● YOUR ASSIGNMENT
Below is some data. Retype exactly the lines starting at the one with "Given: Click the" and ending at the one with "Viewport: 584px width, 467px height.".

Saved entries

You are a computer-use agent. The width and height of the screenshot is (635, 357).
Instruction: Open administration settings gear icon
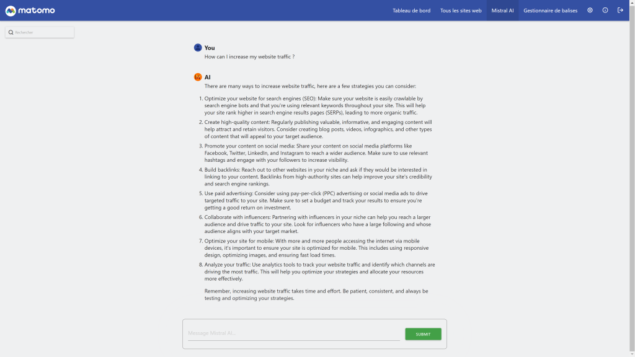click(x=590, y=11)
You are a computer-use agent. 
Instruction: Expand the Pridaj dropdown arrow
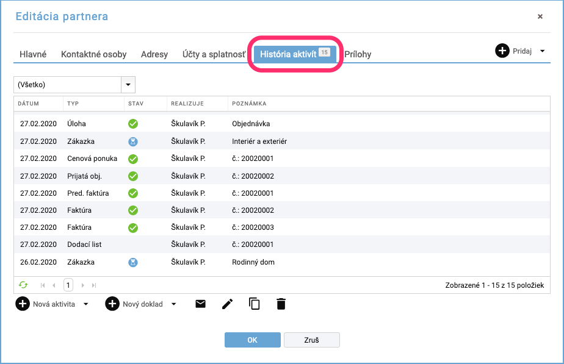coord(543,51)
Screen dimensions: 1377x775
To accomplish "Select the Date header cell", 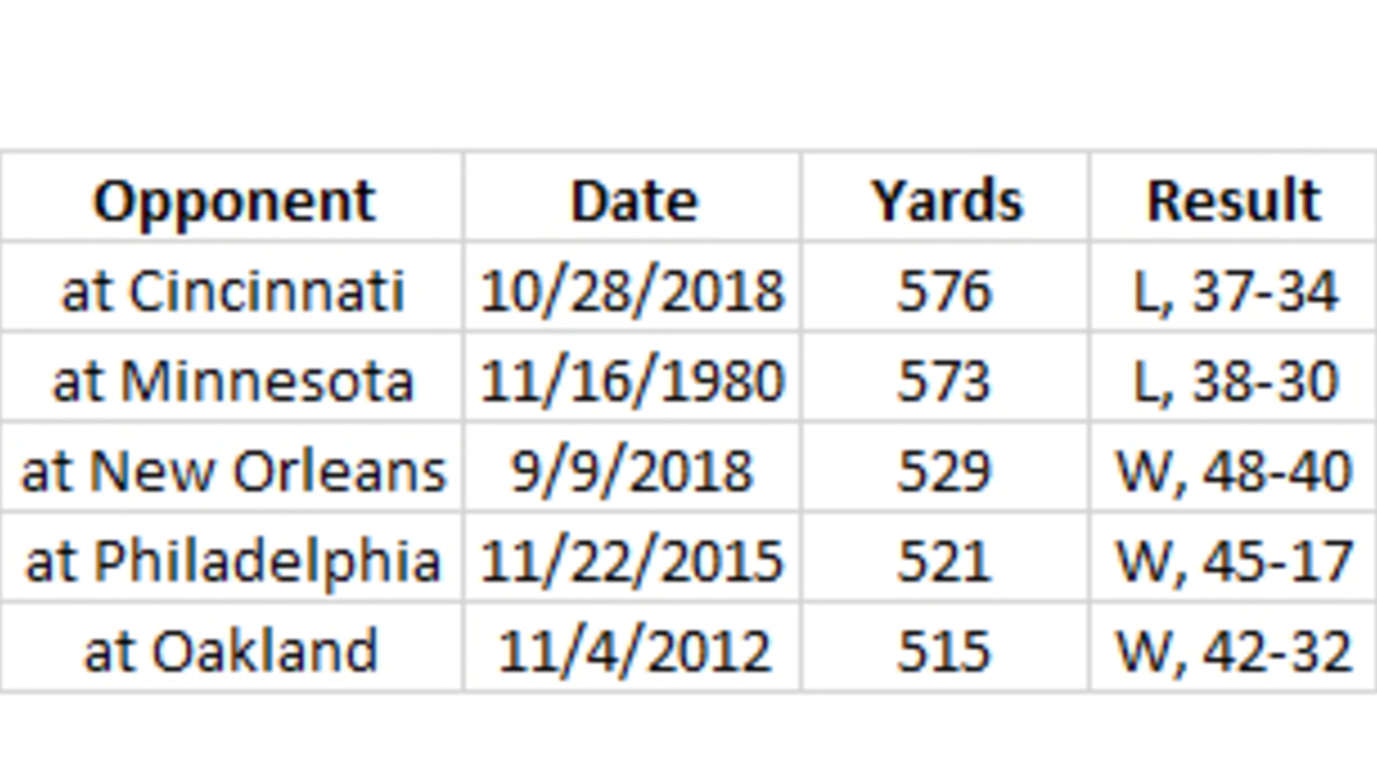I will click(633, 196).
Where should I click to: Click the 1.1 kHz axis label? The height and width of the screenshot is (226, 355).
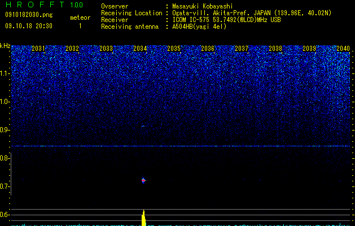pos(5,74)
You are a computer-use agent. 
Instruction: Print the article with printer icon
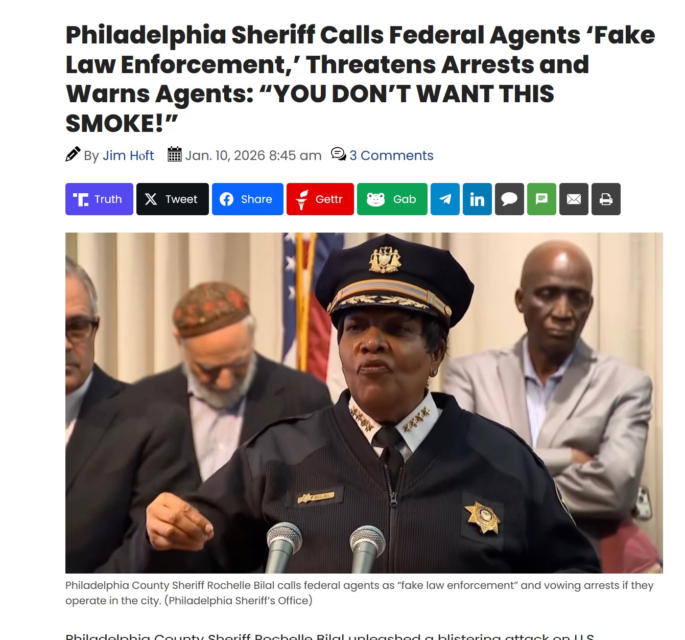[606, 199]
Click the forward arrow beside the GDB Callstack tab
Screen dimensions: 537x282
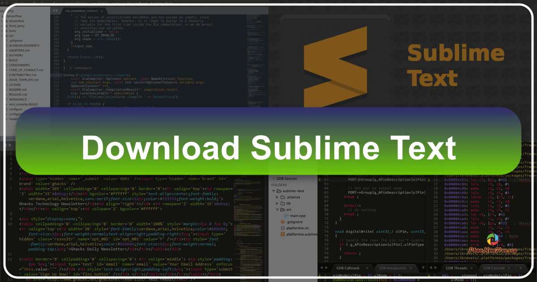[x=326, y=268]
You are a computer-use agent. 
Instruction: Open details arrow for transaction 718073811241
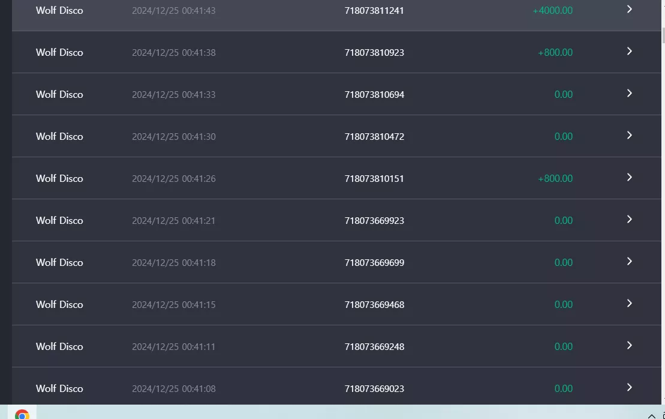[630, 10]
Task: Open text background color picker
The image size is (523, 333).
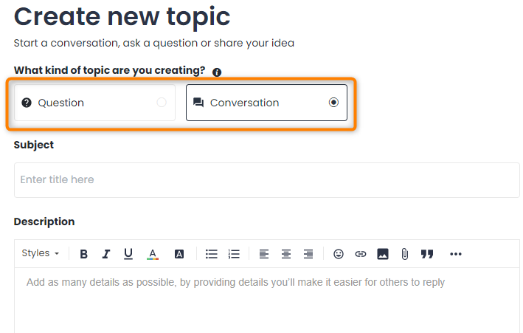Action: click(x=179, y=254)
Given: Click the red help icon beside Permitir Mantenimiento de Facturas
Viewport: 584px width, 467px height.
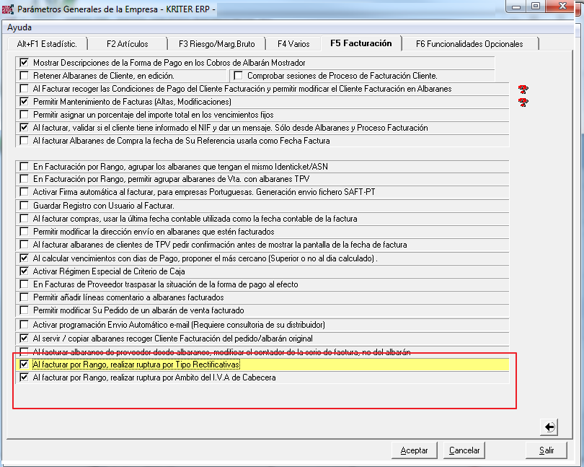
* * *
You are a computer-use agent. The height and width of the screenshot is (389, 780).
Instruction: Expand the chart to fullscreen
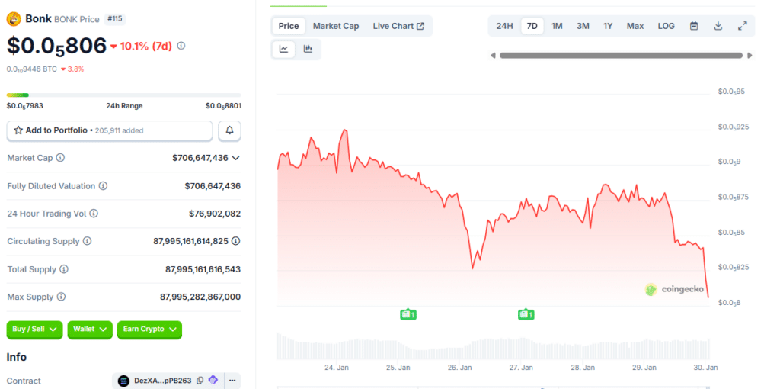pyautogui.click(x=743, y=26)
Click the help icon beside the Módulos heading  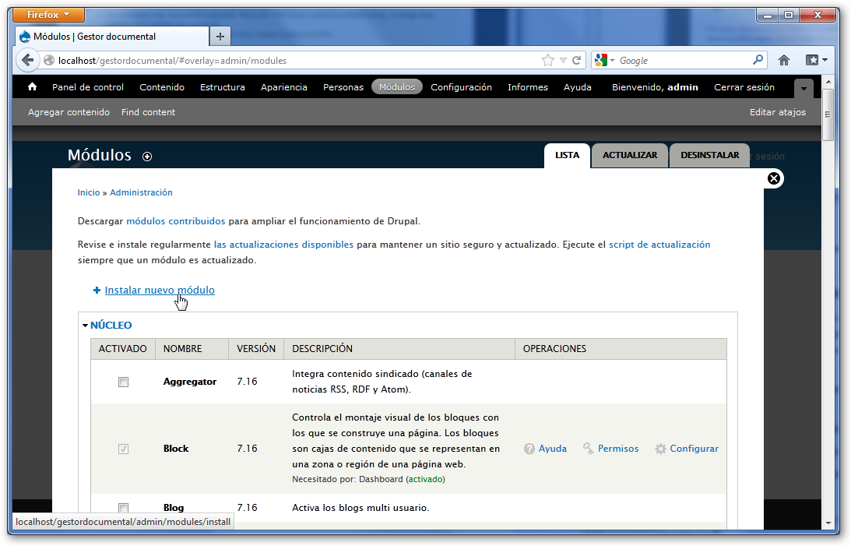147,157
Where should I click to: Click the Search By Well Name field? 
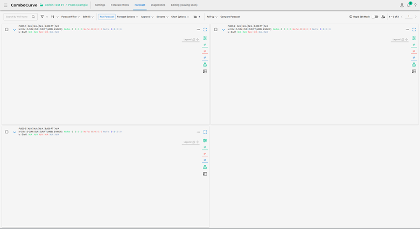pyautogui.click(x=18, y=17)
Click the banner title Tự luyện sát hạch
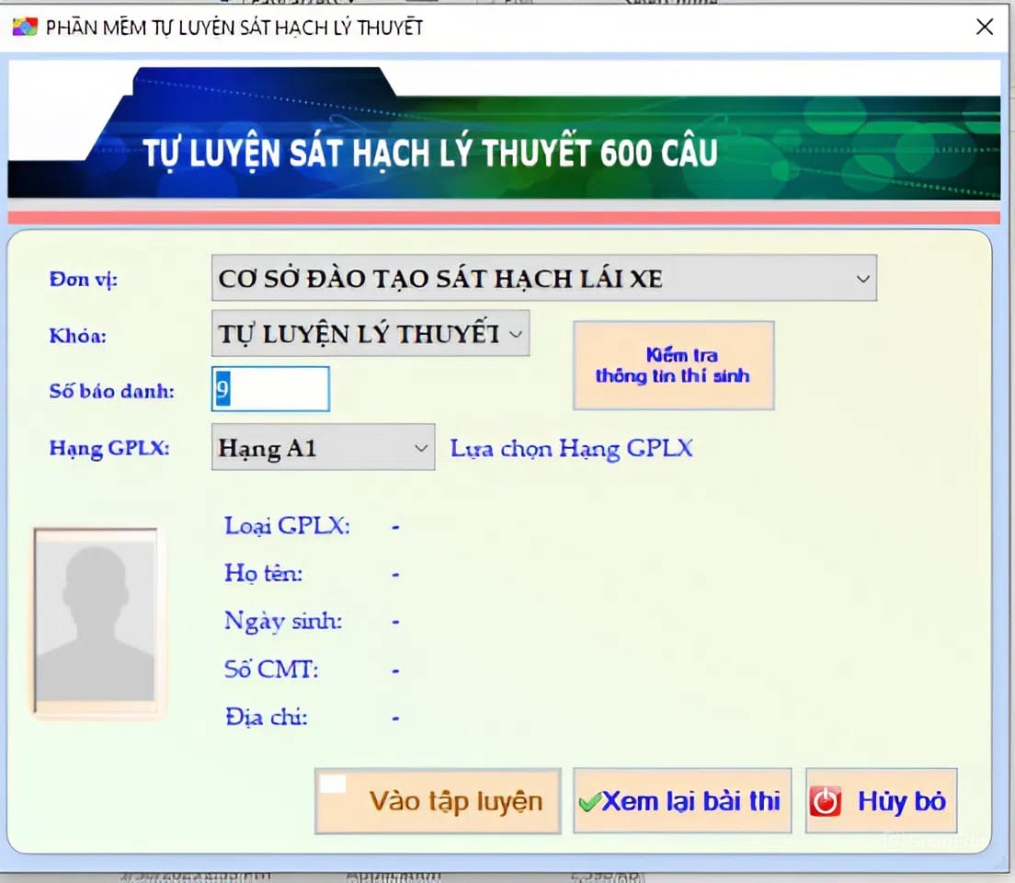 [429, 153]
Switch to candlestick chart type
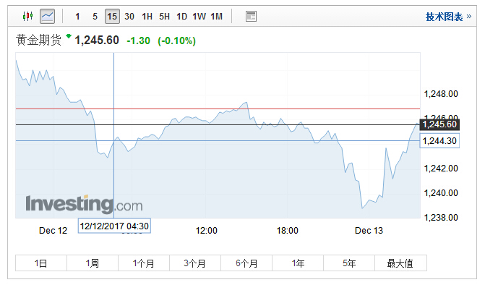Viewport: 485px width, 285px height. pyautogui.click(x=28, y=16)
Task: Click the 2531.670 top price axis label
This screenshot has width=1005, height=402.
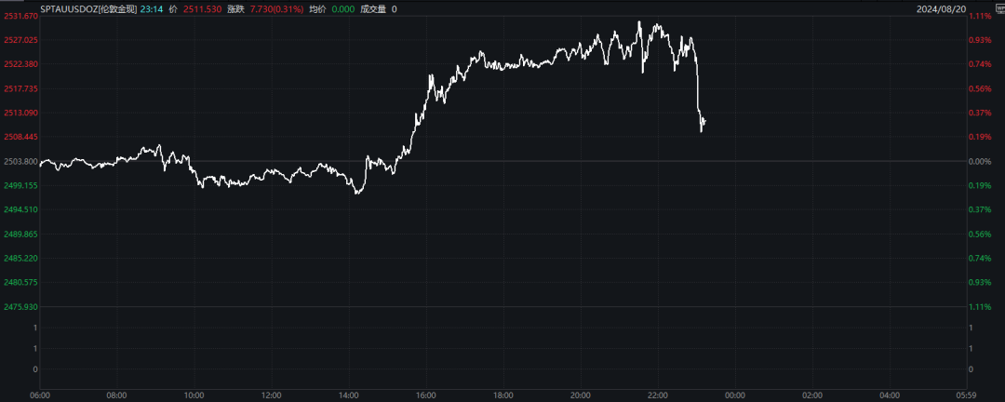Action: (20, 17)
* * *
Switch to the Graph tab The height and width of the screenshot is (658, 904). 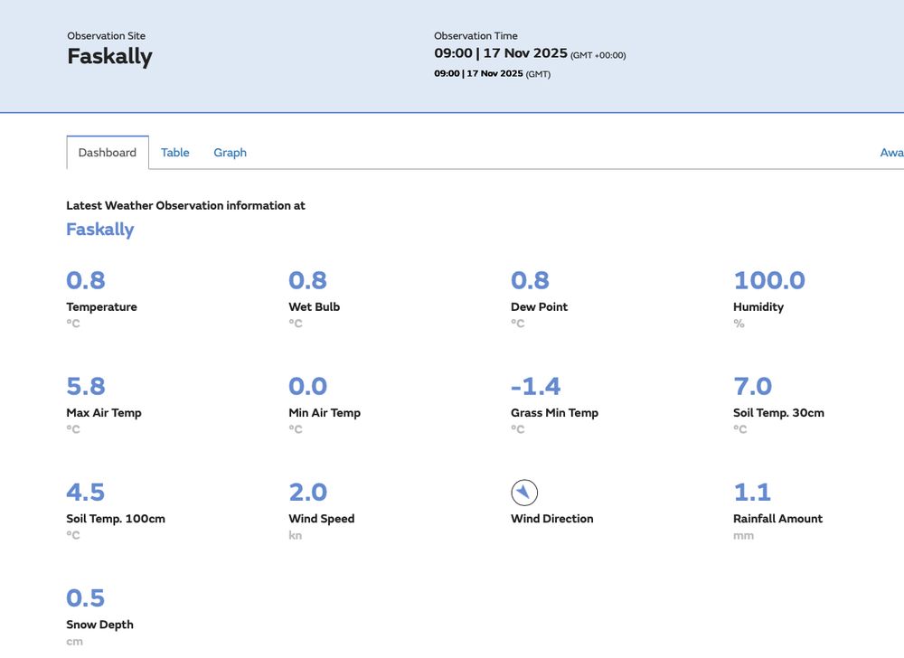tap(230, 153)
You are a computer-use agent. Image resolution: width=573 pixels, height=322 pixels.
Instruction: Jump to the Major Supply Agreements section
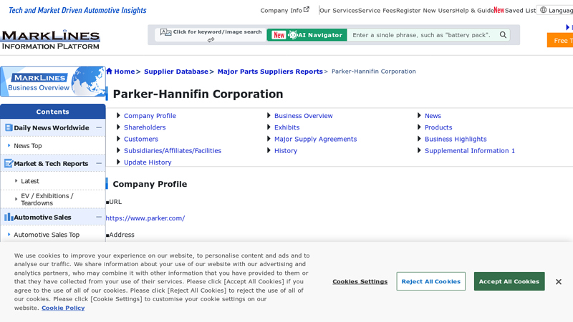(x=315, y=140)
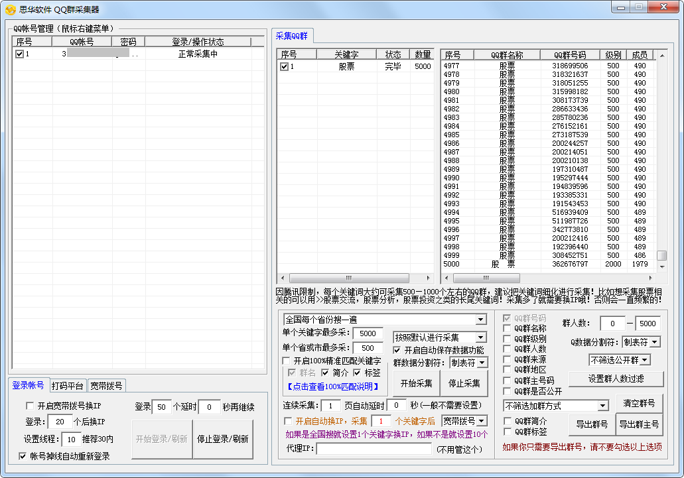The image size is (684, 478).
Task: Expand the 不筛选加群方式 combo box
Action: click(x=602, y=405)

● REPLY
Given: Click the red help icon beside Permitir Mantenimiento de Facturas
Viewport: 584px width, 467px height.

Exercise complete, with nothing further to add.